Ms. Rog understands Native American life in that era quite well. I appreciated her attention to the details of Cheyenne tribal life. She did an excellent job of showing the anger and murderous rage of the braves as well as the prejudice of the settlers and their inability to see Native Americans as people, which led to Indian massacres.
Both Anna/Walks Alone and Jean Marc/White Eagle are flawed and well written. White Eagle’s poetic declaration of how his love is so large and encompassing that he sees and hears Walks Alone everywhere, even in the wind, was superb. He tells her of his pain at having caught her engaging in conversation with his sworn enemy, the man who led the deadly raid against his tribe.
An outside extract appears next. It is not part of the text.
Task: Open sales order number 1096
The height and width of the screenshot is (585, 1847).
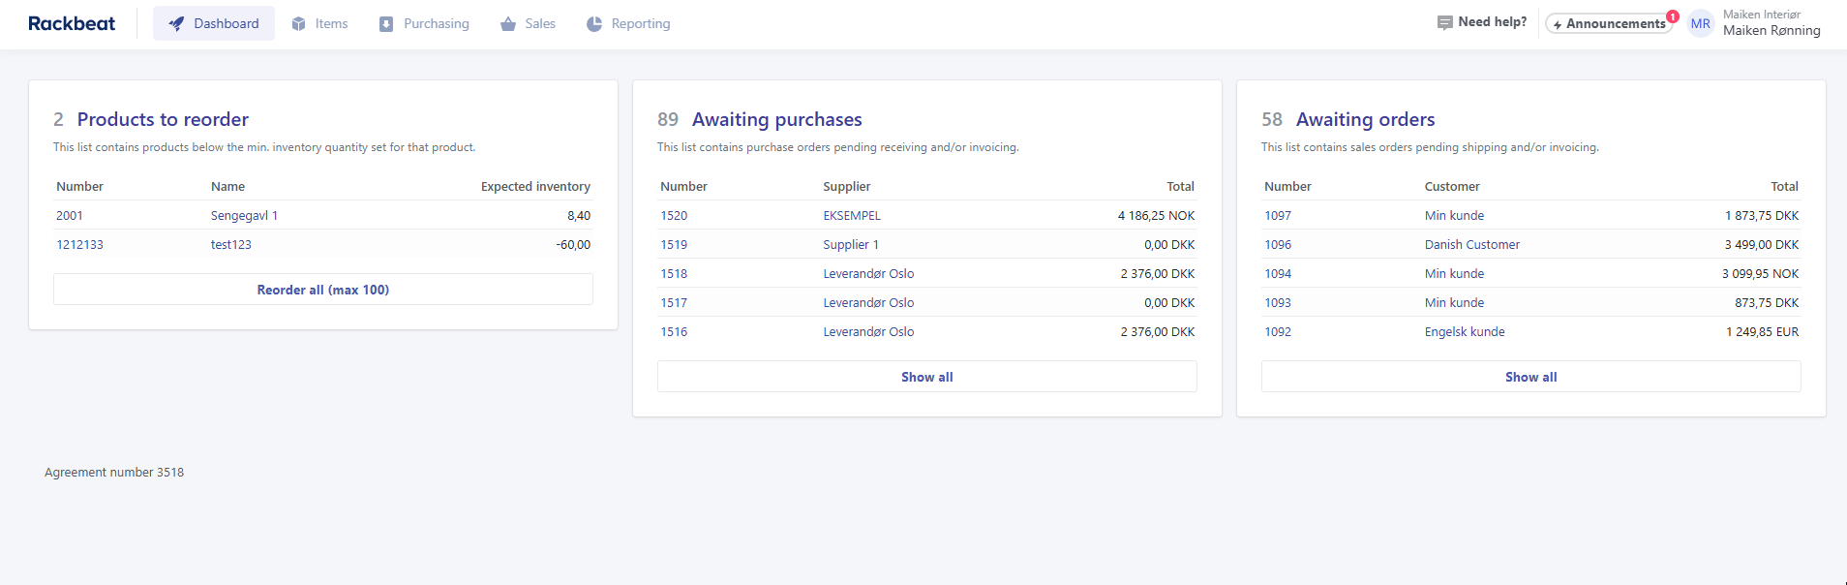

Through this, the author conveys how painful it is for Father God to witness His children engaging with idols. Beautifully done. Touches the reader at a deep spiritual level.
My only problem was with Anna’s continued insistence on finding herself and her pulling away from White Eagle after their Native American marriage is consummated and then again after his poetic declaration of love. I’m not sure such personal enlightenment was high on the list in those days. However, the author did manage to sweep me back into the story. Then the story would move on and carry me through thrilling bandit attacks, chilling raids on White Eagle’s tribe by a rogue Cheyenne warrior and his band of braves. A fantastic read, which I highly recommend.